Maurice le Rutte notes that: “admitting that you could not finish the item because of the defects you found will increase the team's credibility and thus trust. Delaying the demo will send an entirely other message, namely that you don't have your process in control and that you will be delaying all the time.” He goes on to remind us to thank the team for finding the problem early before the customer did and of the importance of using the retrospective to find out what happened to the story.

Dan Rawsthorne points out that holding the review and retrospective gives the Product Owner a chance to reprioritize for the next sprint and that might not involve the troublesome story.

Another team finds itself in this situation on a regular basis leading the Scrum Master to believe that there was a planning problem. Cenk Çivici asks why stories aren’t done: “Are stories too big? Do they have clear acceptance criteria ? Does testing take too much time? Do you have enough test people to finish stories ?”

Juan Banda reminded us of the INVEST acronym: Good User Stories should be:Independent, Negotiable, Valuable, Estimatable, Small, Testable and wonders if the small part is being violated.

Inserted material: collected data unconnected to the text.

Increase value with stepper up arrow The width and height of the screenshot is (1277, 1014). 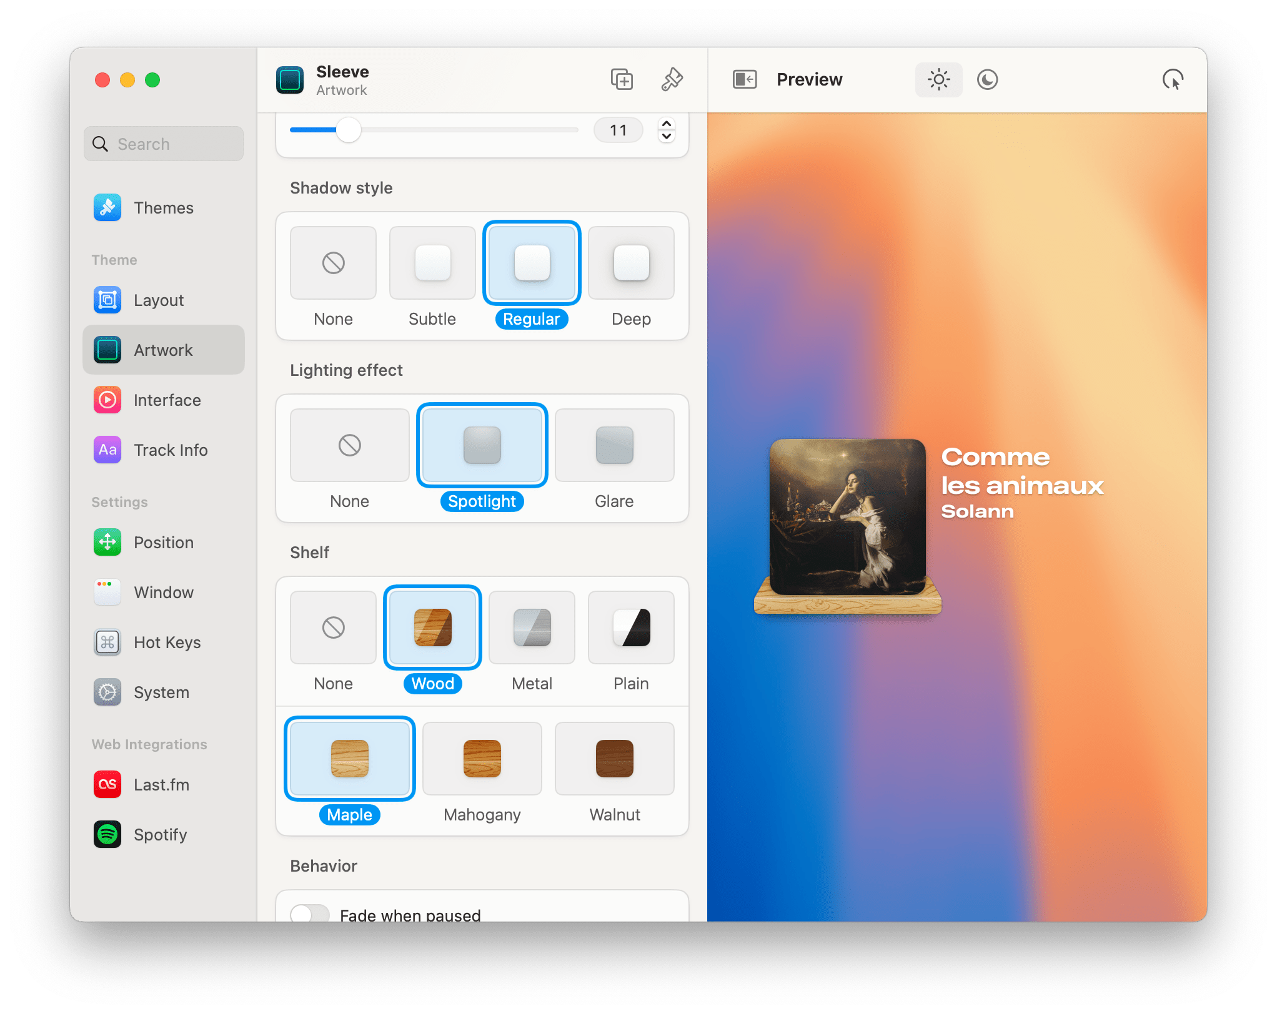667,124
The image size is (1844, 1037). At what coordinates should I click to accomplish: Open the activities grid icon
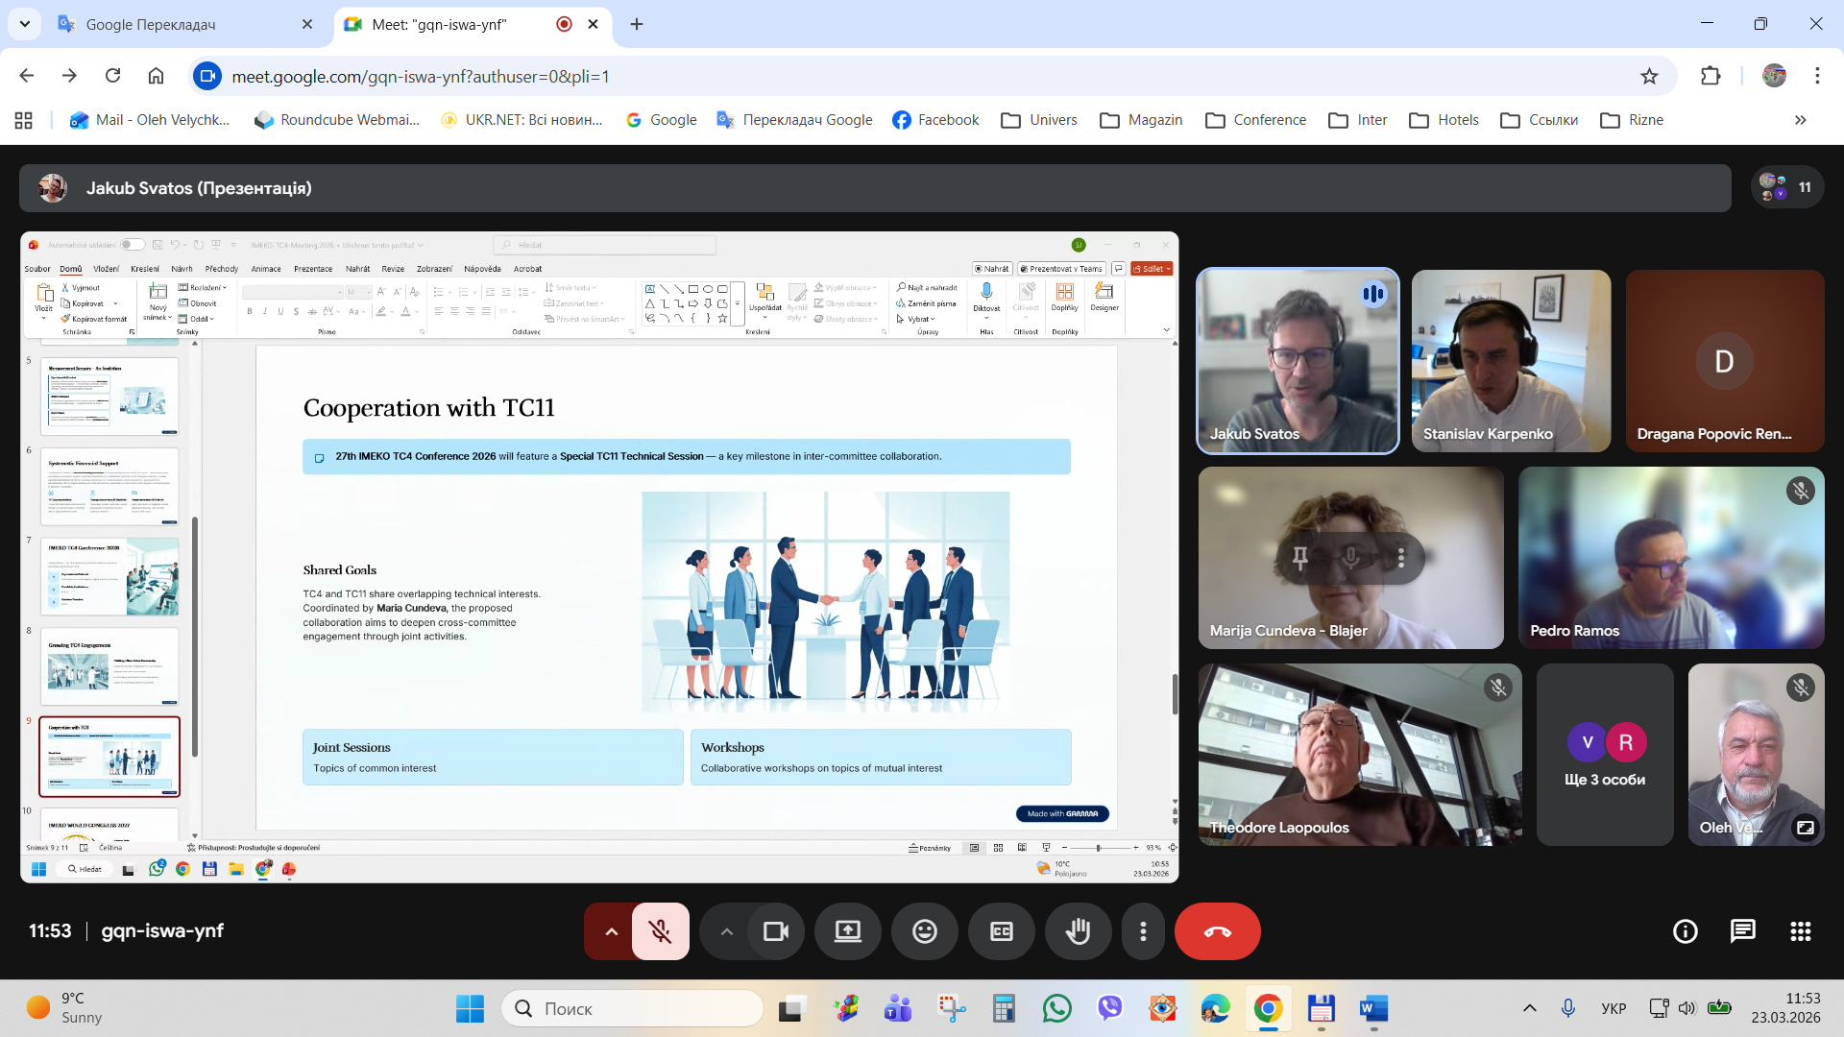click(x=1800, y=930)
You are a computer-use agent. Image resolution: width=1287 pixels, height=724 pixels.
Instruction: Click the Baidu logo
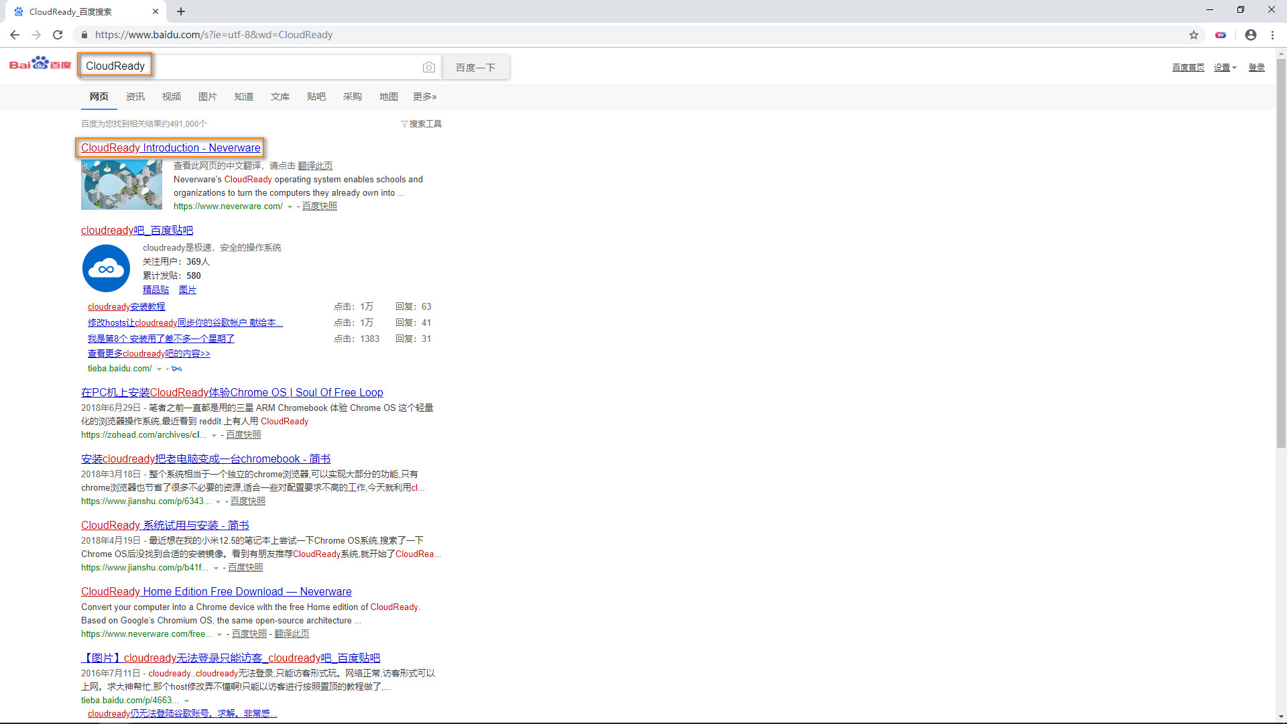click(x=39, y=64)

Inanc Gumus explained that the team has only three members (beside the Product Owner and Scrum Master) and that they initially estimated  stories as only taking 3 days. An example: "As an advertiser, I want you to stop delivering my campaign as soon as my campaign budget is depleted". The team thought that this was the smallest they could slice up the story.

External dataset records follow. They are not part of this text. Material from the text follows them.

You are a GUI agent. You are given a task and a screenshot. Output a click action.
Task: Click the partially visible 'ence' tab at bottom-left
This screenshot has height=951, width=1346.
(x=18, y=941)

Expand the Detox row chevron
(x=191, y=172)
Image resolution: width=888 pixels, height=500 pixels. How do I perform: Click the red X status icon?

Paul Hudson offered smaller stories that could later be connected into one bigger one: “As an advertiser, I want to be able to stop delivering my campaign at any point. As an advertiser, I want to be able to know how much I have spent at any point”. Ron Jeffries takes a slight different approach: “First story split out here might be "Given a depleted campaign, do not deliver it". This should come down to two things to do: business logic consisting of about one if statement, and hand creation of a depleted campaign. If it takes more than a half day, I'd like to know why.”

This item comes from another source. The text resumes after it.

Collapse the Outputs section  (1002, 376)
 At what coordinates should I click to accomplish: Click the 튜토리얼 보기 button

Mark Levison, this reporter, suggested that Inanc ask the team in a retrospective what they think is at issue, using root cause analysis and other retrospective tools. Its likely they already know some of the answer.

The consensus in both cases: alert the product owner as soon as the problem is discovered; demo the functionality that was achieved; allow the PO to reprioritize; use the retrospective to find the root cause; Don’t extend the sprint.